One anonymous worker at the facility told WWL-TV he was afraid there would be some deaths when he saw the conditions at the shelter, “I knew that wasn’t going to be safe for the residents and for the workers. We did the best we could with what we had.” The worker explained, “Just wasn’t enough room, living conditions wasn’t good. It was too crowded. Didn’t have enough people.” Inspectors with the Louisiana Department of Health came to look at the facility immediately following the storm but were turned away by nursing home workers before eventually being allowed inside.

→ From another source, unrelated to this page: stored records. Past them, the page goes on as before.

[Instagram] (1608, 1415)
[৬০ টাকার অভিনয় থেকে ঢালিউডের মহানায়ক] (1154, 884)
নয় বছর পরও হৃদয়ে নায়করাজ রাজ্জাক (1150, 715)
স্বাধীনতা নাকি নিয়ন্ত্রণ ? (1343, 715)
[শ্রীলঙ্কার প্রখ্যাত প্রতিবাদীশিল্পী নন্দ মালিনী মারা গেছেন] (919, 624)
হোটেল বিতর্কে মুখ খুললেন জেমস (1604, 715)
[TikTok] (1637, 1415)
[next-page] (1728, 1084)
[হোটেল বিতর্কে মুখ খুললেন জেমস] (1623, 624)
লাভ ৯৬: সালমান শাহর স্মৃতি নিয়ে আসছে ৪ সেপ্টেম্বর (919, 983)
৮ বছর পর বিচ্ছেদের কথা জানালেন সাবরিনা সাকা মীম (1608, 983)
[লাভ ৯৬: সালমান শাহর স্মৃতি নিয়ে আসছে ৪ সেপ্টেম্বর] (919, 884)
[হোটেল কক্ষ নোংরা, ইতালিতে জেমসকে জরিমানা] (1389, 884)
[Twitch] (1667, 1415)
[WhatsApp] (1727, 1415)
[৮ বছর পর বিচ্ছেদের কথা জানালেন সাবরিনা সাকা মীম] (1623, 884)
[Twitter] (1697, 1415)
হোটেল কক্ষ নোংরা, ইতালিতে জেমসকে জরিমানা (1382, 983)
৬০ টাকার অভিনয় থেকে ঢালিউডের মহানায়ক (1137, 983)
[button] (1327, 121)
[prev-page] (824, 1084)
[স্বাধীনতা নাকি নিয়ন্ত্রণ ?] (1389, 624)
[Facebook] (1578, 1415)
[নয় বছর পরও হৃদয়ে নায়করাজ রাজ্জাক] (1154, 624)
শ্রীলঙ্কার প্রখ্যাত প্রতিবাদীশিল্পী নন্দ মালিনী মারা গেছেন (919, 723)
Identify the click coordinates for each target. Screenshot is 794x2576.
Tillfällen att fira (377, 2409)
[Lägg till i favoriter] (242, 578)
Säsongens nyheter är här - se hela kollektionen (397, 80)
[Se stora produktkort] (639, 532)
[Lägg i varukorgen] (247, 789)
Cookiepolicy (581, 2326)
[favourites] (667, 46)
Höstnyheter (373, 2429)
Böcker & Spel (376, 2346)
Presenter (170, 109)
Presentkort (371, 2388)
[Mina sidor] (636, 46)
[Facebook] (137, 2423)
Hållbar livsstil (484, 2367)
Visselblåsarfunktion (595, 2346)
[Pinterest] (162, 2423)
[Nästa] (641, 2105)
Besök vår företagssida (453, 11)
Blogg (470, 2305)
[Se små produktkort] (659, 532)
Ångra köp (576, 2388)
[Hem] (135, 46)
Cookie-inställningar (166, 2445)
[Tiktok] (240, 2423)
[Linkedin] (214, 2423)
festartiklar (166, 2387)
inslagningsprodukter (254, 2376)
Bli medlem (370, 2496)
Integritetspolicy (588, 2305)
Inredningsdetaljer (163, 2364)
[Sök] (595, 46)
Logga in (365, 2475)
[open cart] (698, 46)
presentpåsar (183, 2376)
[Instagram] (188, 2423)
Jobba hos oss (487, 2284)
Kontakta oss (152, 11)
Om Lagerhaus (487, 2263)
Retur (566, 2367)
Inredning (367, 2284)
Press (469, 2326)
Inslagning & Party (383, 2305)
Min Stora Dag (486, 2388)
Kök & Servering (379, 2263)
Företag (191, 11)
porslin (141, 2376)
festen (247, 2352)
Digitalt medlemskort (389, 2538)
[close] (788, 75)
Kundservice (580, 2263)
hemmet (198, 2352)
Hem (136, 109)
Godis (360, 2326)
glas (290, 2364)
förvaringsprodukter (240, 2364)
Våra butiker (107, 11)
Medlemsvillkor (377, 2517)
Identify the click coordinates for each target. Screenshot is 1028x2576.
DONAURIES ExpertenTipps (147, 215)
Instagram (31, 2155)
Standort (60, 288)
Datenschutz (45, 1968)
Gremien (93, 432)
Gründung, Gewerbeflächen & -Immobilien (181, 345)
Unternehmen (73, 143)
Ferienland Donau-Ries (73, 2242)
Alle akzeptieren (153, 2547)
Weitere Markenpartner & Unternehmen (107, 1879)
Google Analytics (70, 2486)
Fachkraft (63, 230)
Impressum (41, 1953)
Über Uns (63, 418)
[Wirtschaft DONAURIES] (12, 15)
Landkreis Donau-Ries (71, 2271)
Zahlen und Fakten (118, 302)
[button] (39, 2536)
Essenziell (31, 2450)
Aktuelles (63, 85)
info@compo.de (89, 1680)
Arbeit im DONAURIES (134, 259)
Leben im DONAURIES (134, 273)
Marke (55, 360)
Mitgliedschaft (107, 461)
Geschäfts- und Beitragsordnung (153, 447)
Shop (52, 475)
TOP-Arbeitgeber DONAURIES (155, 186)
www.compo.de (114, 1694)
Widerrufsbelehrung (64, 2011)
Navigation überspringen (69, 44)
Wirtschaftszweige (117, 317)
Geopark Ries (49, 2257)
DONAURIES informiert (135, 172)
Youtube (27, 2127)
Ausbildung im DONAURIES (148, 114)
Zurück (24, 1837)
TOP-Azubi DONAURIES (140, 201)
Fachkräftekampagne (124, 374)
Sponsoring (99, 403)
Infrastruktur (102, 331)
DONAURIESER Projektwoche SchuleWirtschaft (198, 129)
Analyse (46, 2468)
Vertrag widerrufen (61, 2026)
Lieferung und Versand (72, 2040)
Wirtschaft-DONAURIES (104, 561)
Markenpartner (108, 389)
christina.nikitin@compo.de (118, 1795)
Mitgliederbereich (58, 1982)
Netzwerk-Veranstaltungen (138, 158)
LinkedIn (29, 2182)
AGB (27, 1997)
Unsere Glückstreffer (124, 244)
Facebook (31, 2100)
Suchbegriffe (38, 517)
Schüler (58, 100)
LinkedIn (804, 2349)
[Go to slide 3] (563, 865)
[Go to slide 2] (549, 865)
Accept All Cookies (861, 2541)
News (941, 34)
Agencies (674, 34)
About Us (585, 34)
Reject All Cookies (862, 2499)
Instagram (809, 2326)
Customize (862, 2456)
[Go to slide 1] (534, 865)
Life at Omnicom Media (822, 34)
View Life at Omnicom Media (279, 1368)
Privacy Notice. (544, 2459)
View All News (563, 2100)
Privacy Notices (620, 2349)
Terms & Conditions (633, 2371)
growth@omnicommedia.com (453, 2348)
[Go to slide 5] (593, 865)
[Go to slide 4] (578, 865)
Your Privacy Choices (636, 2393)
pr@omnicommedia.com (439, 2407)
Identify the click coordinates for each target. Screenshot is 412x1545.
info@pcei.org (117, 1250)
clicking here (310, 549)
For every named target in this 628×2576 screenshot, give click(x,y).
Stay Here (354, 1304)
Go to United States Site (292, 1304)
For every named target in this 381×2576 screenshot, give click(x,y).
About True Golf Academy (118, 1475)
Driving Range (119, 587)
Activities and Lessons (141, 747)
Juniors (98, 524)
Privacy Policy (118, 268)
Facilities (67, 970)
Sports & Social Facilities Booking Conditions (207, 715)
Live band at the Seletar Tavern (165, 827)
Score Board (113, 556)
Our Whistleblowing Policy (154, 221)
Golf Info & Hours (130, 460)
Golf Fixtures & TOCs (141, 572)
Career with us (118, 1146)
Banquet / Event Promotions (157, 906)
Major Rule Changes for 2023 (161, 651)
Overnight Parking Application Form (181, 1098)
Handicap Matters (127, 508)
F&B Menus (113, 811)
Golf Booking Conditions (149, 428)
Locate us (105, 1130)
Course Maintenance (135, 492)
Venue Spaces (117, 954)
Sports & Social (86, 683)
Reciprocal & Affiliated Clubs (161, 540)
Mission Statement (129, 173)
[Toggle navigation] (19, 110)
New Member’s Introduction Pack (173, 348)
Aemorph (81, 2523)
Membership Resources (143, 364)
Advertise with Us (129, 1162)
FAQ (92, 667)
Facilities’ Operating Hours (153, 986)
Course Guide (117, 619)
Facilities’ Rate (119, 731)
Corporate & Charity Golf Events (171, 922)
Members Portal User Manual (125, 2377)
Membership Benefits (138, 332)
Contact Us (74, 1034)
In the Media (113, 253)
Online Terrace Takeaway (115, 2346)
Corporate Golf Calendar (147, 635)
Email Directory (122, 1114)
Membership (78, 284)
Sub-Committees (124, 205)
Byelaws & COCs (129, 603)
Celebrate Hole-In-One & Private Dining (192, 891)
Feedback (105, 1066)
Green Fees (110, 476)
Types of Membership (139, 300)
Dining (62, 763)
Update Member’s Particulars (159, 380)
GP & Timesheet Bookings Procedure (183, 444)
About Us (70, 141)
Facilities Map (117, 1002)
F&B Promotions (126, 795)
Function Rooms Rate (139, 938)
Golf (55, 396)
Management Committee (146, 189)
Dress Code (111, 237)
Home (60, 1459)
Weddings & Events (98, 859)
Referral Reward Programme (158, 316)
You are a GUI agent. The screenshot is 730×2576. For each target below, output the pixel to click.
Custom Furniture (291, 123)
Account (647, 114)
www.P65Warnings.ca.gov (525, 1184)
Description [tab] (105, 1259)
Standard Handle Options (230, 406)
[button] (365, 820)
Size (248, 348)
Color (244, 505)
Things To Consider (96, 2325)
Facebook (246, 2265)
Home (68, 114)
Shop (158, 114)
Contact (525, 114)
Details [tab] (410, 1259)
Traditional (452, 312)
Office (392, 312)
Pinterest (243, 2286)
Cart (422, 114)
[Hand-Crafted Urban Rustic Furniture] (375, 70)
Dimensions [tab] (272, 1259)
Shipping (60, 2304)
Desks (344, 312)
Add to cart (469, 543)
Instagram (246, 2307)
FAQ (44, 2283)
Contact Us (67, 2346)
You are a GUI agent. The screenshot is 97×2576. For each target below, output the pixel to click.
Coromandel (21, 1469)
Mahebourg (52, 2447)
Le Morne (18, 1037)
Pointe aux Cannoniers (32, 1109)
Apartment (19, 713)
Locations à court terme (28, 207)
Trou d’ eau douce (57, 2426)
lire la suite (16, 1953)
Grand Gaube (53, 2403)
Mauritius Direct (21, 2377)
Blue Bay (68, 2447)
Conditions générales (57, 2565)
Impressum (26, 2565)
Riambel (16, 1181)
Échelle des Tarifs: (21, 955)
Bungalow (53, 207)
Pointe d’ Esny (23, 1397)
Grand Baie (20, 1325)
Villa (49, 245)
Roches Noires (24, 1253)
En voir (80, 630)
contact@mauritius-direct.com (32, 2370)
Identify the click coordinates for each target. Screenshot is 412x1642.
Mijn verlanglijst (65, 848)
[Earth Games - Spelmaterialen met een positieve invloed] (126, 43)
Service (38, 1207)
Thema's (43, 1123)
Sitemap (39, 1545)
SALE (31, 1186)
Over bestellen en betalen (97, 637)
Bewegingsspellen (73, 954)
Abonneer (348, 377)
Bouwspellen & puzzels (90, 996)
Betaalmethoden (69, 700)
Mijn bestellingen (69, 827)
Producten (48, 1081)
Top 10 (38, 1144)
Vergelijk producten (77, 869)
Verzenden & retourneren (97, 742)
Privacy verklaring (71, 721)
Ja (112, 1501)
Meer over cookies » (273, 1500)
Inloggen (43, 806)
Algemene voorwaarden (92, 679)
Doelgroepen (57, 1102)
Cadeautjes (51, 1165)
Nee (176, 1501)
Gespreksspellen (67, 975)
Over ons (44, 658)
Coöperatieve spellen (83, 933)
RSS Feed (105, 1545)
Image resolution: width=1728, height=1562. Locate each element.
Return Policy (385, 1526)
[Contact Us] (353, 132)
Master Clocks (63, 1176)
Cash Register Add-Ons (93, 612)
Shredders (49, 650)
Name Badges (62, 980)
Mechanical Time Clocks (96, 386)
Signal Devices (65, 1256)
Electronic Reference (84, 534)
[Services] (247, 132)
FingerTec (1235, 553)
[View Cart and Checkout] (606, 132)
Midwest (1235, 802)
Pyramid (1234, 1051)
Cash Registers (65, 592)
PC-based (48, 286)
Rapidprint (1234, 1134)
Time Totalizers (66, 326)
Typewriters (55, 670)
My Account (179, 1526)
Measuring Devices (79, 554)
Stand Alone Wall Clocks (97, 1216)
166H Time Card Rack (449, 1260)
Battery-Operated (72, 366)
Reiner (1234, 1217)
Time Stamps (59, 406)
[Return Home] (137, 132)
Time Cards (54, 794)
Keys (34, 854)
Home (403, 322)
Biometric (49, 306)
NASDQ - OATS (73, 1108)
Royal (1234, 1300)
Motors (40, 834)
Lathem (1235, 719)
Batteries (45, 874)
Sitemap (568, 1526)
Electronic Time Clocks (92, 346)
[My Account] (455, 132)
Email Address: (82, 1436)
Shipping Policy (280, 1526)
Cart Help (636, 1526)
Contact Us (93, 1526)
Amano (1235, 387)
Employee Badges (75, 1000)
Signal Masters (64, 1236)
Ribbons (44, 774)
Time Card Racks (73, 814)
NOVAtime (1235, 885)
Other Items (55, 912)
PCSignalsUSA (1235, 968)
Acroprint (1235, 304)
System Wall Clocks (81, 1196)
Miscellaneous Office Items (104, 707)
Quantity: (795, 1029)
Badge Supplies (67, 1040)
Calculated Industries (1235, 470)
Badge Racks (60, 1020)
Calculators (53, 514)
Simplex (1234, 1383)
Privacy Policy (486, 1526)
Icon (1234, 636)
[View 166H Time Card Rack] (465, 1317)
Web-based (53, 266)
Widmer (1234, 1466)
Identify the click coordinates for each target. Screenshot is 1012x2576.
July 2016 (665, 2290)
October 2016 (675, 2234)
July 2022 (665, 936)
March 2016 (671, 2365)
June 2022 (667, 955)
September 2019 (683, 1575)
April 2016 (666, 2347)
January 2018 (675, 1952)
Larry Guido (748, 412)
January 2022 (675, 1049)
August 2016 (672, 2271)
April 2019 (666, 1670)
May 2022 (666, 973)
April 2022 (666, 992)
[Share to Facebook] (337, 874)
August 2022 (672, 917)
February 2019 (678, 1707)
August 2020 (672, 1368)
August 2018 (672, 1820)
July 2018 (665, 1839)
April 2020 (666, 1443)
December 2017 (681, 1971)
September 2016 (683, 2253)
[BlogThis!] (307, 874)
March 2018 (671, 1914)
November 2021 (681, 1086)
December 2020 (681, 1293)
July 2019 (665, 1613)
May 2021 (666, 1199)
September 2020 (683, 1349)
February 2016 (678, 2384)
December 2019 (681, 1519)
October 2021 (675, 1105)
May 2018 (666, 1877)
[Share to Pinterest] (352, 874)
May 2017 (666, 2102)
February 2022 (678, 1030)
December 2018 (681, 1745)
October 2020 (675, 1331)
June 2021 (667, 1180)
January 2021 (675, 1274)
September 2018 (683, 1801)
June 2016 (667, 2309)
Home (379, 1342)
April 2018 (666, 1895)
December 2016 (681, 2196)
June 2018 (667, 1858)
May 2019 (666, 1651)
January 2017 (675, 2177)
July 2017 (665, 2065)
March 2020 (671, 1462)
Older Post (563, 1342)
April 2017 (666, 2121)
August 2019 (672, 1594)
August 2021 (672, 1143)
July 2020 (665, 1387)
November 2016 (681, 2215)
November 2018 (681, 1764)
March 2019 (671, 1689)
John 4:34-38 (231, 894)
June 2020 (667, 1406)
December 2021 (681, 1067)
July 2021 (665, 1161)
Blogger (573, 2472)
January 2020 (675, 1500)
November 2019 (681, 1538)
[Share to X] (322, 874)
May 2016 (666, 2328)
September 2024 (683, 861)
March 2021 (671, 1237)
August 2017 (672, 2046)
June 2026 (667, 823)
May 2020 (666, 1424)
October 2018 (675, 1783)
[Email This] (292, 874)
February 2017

For many Louisiana residents still living in the affected areas, it is the post-storm conditions that are resulting in hospitalizations and fatalities. Road conditions remain extremely hazardous and thousands of homes are unlivable, forcing residents into crowded and unsanitary living conditions. Three deaths have been attributed to carbon monoxide poisoning, a result of the improper use of fuel generators.

Biden, for his part, was reduced to pleading with insurance companies not to deny payouts to residents facing massive damage to property. Companies are free to refuse claims since city and state officials had announced ahead of the storm that there was no time to issue a mandatory evacuation. According to state insurance regulations, companies are allowed to deny coverage for evacuees if they left during non-mandatory evacuation conditions.

Furthermore, flood insurance is prohibitively expensive for many in the flood-prone areas of the state and therefore water damage to their homes will not be covered, forcing many to leave or face homelessness.